Authentication & Authorization
Optional OIDC/BFF authentication and role-based authorization for the CUGA server.
CUGA's demo server is unauthenticated by default. For shared or multi-user deployments, you can enable OpenID Connect (OIDC) authentication using a Backend-for-Frontend (BFF) session cookie, optionally combined with role-based authorization.
The full option list lives in the Settings reference — Auth section.
Quick enable
[auth]
enabled = true
authorization_enabled = true
manage_roles = ["ServiceOwner", "ServiceAdmin"]
chat_roles = ["ServiceOwner", "ServiceAdmin", "ServiceUser"]
session_cookie_name = "cuga_session"
session_max_age = 3600
require_https = trueThen provide the OIDC client details via environment variables (none of them belong in settings.toml):
export OIDC_ISSUER="https://issuer.example.com"
export OIDC_CLIENT_ID="cuga"
export OIDC_CLIENT_SECRET="..."

- _Supplied information_:
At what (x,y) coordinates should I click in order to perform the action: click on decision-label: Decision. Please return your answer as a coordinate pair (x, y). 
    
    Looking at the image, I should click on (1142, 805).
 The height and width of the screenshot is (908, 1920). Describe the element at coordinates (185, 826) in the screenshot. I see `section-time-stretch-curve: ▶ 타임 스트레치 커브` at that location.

- _Exercise directions_: Copy out the authentication and authorization text in full, word for word. Work only from the authentication and authorization text, not the listing.

- _Written response_:
Authentication & Authorization
Optional OIDC/BFF authentication and role-based authorization for the CUGA server.
CUGA's demo server is unauthenticated by default. For shared or multi-user deployments, you can enable OpenID Connect (OIDC) authentication using a Backend-for-Frontend (BFF) session cookie, optionally combined with role-based authorization.
The full option list lives in the Settings reference — Auth section.
Quick enable
[auth]
enabled = true
authorization_enabled = true
manage_roles = ["ServiceOwner", "ServiceAdmin"]
chat_roles = ["ServiceOwner", "ServiceAdmin", "ServiceUser"]
session_cookie_name = "cuga_session"
session_max_age = 3600
require_https = trueThen provide the OIDC client details via environment variables (none of them belong in settings.toml):
export OIDC_ISSUER="https://issuer.example.com"
export OIDC_CLIENT_ID="cuga"
export OIDC_CLIENT_SECRET="..."